DATA TO PROCESS section start
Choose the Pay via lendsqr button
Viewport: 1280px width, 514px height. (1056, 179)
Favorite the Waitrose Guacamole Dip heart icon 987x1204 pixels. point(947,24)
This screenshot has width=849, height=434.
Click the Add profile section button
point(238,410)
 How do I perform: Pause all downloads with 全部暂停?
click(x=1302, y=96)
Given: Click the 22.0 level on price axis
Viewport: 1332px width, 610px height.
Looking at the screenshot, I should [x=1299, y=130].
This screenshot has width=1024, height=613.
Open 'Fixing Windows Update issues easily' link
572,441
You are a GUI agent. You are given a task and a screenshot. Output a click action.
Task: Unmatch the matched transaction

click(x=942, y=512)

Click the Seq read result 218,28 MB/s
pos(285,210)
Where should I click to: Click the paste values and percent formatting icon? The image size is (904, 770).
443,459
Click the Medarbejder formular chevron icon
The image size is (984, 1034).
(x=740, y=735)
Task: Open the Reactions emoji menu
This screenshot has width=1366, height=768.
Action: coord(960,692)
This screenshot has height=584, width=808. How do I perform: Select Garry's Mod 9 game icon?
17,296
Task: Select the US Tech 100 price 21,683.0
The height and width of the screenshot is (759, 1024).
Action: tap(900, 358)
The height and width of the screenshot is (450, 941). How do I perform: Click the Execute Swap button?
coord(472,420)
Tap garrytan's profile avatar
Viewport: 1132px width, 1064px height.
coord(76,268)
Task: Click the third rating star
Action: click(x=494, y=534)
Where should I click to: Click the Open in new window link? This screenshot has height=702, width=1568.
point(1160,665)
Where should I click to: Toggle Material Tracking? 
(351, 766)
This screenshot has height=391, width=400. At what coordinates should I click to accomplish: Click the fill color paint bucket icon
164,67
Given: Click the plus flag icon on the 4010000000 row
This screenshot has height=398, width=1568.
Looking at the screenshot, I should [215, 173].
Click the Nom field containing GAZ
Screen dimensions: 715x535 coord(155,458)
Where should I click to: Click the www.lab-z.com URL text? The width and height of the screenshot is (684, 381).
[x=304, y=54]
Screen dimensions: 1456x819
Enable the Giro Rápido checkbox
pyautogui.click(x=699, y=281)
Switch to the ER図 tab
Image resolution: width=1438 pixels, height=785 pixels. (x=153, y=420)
DATA TO PROCESS section end
— PROBLEM DETAILS —
Which lines above include the string "price"? Show them.

— TASK RESULT —
Given: Click the 22.0 level on price axis
Task: Select the US Tech 100 price 21,683.0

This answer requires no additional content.